Il Festival delle Migrazioni ha fatto tappa a Vaccarizzo Albanese con un confronto intenso sul tema “Il dopo Amendolara: quali politiche per il contrasto al caporalato?”. Ad aprire i lavori in Piazza Skanderbeg, dopo i saluti del vicesindaco Giuseppe Borrelli e di Annalisa Ferraro (SAI), è stato il presidente dell’Associazione Don Vincenzo Matrangolo, Giovanni Manoccio. Nel ricordare il tragico omicidio dei quattro giovani braccianti ad Amendolara — Waseem Khan, Amin Fazal Khogjani, Safi Iayjad e Ullah Ismat Qiemi —, la vicepresidente Lidia Vicchio ha introdotto una riflessione sulle trasformazioni del fenomeno. Manoccio ha sollecitato l’urgenza di superare ogni lettura superficiale, denunciando che “dietro queste morti c’è una guerra economica e criminale che prospera sull’assenza di diritti e cittadinanza”.

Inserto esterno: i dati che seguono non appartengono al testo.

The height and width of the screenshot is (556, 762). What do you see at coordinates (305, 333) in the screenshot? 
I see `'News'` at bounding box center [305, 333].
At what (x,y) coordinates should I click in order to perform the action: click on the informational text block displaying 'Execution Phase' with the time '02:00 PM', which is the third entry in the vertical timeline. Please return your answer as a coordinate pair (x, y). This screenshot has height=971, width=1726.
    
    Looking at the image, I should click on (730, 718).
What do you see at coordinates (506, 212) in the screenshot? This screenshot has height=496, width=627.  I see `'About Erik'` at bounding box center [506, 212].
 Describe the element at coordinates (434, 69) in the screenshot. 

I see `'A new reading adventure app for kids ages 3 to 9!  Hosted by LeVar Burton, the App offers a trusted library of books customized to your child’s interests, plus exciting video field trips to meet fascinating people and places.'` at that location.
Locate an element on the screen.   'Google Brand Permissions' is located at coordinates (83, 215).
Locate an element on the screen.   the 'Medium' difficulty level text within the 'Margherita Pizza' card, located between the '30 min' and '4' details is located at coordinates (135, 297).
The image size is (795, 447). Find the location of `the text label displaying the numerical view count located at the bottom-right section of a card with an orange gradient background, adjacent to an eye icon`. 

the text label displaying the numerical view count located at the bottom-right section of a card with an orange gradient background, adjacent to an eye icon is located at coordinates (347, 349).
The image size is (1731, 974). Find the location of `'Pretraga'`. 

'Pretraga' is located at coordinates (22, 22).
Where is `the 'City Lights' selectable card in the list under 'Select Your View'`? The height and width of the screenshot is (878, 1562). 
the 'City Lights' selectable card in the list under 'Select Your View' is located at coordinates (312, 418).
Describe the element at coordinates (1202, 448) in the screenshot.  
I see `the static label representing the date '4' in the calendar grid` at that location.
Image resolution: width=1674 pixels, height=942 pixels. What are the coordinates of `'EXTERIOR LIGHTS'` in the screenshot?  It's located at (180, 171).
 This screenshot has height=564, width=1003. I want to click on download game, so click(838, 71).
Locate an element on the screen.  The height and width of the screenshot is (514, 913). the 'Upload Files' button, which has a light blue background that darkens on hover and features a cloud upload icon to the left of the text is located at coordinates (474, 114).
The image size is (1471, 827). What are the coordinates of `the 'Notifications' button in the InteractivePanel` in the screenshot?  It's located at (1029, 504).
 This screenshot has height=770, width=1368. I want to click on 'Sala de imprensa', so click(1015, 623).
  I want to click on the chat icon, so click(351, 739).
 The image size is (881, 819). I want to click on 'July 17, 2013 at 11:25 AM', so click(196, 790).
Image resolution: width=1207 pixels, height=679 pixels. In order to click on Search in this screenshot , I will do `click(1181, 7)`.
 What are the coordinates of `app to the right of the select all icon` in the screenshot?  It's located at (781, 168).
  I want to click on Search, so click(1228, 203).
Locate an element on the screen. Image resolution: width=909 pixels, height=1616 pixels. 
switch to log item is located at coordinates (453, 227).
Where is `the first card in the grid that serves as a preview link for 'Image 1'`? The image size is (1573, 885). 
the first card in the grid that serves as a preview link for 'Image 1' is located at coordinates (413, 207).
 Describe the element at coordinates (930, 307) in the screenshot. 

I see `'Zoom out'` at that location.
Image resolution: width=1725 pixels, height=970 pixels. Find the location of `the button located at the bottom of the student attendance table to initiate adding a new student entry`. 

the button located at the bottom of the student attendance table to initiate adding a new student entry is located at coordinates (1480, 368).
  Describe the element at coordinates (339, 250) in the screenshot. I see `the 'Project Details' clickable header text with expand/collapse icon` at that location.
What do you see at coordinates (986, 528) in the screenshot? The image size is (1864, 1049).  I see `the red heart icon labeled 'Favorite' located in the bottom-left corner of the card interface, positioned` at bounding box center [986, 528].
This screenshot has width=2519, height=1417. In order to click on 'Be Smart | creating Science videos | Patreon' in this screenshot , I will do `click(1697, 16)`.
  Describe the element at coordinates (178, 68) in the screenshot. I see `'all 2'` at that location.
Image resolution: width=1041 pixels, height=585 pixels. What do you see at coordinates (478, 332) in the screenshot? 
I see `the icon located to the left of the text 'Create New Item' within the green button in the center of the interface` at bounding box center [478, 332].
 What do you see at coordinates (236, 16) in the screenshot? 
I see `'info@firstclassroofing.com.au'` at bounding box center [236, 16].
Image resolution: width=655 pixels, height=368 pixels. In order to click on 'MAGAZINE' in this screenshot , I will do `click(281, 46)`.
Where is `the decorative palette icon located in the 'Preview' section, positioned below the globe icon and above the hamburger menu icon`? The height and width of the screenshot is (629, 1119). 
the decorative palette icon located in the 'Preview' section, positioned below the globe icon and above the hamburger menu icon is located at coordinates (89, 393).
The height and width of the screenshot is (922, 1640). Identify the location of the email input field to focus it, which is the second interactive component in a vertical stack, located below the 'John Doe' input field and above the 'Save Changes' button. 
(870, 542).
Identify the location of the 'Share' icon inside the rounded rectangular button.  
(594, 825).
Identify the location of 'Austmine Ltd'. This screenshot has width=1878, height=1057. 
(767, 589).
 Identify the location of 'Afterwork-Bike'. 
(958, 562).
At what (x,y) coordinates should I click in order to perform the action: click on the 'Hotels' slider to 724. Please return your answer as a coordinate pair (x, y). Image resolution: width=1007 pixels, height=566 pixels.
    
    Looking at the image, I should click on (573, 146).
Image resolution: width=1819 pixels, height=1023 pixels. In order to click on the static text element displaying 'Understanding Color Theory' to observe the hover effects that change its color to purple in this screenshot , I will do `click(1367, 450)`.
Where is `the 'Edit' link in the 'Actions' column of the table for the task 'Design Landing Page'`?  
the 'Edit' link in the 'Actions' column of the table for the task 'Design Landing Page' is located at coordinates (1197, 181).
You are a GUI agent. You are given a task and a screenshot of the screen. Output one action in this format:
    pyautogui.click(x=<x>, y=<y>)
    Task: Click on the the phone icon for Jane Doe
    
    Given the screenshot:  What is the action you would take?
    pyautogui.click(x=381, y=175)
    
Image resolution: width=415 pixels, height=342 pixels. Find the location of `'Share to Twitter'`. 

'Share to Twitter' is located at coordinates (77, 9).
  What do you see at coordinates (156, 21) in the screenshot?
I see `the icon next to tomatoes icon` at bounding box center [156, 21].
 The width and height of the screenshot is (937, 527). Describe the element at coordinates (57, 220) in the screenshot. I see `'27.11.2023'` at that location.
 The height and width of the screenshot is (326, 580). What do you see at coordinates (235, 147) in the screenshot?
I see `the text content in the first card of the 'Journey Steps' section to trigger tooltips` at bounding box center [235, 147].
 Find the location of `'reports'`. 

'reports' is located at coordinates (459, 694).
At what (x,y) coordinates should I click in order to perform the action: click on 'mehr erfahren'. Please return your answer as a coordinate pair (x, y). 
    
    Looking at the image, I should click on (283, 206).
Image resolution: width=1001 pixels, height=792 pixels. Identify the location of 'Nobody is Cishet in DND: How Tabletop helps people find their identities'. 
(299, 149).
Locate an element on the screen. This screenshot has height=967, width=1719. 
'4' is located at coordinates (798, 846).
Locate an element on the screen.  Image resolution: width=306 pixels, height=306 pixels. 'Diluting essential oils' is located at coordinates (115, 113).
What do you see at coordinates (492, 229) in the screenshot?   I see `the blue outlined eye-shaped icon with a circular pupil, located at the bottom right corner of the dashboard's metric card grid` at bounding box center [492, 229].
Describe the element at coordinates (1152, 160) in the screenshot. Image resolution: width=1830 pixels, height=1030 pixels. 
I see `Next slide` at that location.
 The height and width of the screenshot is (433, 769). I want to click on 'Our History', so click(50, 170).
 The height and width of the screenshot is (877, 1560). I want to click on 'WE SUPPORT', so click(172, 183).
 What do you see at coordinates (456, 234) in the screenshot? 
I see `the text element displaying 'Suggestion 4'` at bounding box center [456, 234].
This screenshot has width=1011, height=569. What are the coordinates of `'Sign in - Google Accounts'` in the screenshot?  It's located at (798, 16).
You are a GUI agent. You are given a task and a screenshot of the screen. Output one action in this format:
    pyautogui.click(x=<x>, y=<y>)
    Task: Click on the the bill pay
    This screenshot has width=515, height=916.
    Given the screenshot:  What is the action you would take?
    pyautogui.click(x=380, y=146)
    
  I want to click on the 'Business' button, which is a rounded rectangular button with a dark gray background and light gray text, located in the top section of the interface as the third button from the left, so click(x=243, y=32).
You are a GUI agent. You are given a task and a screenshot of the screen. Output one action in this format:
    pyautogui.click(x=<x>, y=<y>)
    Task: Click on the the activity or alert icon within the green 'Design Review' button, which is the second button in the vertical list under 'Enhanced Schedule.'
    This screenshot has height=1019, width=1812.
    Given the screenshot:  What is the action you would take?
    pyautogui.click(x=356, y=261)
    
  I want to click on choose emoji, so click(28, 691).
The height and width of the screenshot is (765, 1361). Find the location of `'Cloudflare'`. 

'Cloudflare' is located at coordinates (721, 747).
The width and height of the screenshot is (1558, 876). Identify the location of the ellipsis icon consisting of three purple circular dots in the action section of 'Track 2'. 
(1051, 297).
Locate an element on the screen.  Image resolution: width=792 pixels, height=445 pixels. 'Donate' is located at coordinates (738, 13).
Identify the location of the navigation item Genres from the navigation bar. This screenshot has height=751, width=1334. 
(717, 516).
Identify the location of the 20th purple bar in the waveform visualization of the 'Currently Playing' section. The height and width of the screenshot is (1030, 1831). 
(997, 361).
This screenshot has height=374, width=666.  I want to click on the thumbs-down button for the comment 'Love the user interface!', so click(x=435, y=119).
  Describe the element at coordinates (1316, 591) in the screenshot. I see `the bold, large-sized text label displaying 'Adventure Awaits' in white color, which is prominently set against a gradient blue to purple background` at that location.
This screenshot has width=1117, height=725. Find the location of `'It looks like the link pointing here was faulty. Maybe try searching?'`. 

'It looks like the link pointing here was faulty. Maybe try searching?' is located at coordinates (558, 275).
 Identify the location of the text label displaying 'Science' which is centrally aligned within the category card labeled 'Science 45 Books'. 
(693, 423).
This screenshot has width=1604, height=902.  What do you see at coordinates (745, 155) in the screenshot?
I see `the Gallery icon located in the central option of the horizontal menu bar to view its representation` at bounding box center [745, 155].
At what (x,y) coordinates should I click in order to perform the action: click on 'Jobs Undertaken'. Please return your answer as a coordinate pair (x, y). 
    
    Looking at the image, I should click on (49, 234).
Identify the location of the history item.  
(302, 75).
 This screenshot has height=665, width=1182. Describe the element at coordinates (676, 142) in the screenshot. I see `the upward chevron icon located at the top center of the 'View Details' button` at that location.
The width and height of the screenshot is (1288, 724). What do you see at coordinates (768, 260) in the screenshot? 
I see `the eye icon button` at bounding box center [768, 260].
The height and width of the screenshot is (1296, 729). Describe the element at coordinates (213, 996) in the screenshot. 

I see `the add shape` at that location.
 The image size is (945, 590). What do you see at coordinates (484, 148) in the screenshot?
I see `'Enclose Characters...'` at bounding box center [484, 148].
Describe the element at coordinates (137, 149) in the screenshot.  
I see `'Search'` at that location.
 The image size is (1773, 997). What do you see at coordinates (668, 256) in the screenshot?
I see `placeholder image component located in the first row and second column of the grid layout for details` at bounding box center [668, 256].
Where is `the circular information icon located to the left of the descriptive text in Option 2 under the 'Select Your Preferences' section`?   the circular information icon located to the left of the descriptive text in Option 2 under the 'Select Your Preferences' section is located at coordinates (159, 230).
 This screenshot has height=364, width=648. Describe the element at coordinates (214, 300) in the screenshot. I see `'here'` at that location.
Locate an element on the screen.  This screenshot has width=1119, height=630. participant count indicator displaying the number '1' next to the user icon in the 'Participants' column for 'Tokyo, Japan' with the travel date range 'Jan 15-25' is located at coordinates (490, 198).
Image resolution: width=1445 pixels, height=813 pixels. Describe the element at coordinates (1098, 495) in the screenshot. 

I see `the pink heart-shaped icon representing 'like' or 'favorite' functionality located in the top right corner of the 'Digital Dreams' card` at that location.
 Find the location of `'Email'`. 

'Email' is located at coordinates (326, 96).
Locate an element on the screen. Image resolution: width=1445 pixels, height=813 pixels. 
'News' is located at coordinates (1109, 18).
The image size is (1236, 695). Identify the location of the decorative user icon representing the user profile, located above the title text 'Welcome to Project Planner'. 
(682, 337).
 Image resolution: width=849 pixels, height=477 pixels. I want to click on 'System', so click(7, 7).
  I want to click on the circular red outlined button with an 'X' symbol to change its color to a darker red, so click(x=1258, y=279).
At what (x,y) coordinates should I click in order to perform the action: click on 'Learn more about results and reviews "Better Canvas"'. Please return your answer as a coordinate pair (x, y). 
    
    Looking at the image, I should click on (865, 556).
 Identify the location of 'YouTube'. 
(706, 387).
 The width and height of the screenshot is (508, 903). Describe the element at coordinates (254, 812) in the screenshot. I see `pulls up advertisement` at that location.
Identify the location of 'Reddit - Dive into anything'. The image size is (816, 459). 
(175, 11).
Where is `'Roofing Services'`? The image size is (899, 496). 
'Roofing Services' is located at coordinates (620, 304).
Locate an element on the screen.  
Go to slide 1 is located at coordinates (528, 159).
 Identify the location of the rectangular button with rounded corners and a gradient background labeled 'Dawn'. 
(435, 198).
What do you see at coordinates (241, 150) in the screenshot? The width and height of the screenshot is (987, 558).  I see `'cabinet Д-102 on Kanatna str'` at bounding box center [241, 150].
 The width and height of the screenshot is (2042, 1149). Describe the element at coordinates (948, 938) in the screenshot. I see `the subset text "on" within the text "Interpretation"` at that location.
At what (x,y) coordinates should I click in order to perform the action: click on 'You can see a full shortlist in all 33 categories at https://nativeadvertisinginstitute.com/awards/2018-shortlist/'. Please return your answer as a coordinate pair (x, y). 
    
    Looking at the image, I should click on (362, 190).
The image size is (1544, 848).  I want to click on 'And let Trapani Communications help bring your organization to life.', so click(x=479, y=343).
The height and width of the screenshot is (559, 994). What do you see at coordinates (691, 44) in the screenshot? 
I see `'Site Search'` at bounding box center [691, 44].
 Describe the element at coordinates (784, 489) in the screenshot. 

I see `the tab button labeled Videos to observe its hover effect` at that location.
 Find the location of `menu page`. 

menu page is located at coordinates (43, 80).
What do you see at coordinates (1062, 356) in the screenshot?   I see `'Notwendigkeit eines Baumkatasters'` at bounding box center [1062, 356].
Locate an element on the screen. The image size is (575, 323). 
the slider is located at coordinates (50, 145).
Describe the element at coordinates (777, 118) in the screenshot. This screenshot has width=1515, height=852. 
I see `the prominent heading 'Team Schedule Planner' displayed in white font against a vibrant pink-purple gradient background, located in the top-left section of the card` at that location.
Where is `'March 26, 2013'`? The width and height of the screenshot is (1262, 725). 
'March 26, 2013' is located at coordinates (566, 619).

L’evoluzione del caporalato e la compressione dei diritti

L’analisi sul campo di Celeste Logiacco, segretaria della CGIL Calabria, ha mostrato come il reclutamento si sia spostato dalle piazze tradizionali alle piattaforme digitali e alle reti informali, rendendo centrale l’azione del sindacato di stradanei ghetti e negli insediamenti isolati. Logiacco ha evidenziato che lo sfruttamento non è una semplice intermediazione illecita, ma un sistema di filiera volto ad abbattere i costi del lavoro, aggravato dalla perenne emergenza abitativa e dalle violenze silenziose subite dalle lavoratrici agricole. Sulla stessa linea Andrea Laguardia, vicepresidente di Legacoop Produzione e Servizi, il quale ha ricordato che la negazione di salario, casa e contratti distrugge la dignità e l’identità stessa dei lavoratori. Per Laguardia, la strada maestra risiede nel promuovere modelli cooperativi d’impresa e nel garantire soluzioni abitative adeguate per favorire un’effettiva inclusione.